1999 Marmara depremi olduğunda lise çağlarında bir çocuktum. Gece ne olduğunu anlamadan uyanıp yatakta sallanıp durmuştum. İstanbul’da bizim oturduğumuz bölgede pek bir hasar olmamıştı ama İzmit, Sakarya gibi şehirlerimizde büyük kayıplar vermiştik, büyük acılar yaşanmıştı…
Arada irili ufaklı başka acılar da yaşadık elbet ama 2023 Kahramanmaraş depremleri yine büyük bir facia oldu… Söyleyecek çok şey var belki ama bir yandan da faydasız… Öncelikle hayatını kaybetmişlere Allah’tan rahmet, kalanlara sabır, yaralılara da şifa diliyorum.

[Verilen malzeme]
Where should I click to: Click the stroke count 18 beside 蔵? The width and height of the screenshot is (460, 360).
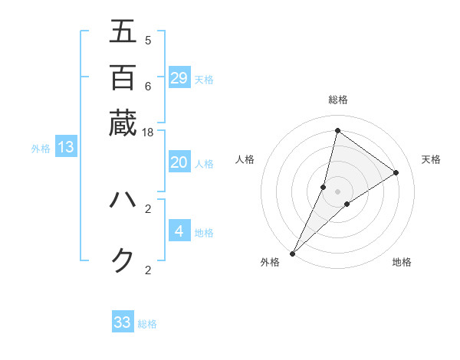point(148,133)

[İstenen]
Depremler üzerine olan metinde "1999 Marmara depremi" sözlerinden "da şifa diliyorum." sözlerine kadar olan bölümü harfi harfine yazın.

[Görev sonucu]
1999 Marmara depremi olduğunda lise çağlarında bir çocuktum. Gece ne olduğunu anlamadan uyanıp yatakta sallanıp durmuştum. İstanbul’da bizim oturduğumuz bölgede pek bir hasar olmamıştı ama İzmit, Sakarya gibi şehirlerimizde büyük kayıplar vermiştik, büyük acılar yaşanmıştı…
Arada irili ufaklı başka acılar da yaşadık elbet ama 2023 Kahramanmaraş depremleri yine büyük bir facia oldu… Söyleyecek çok şey var belki ama bir yandan da faydasız… Öncelikle hayatını kaybetmişlere Allah’tan rahmet, kalanlara sabır, yaralılara da şifa diliyorum.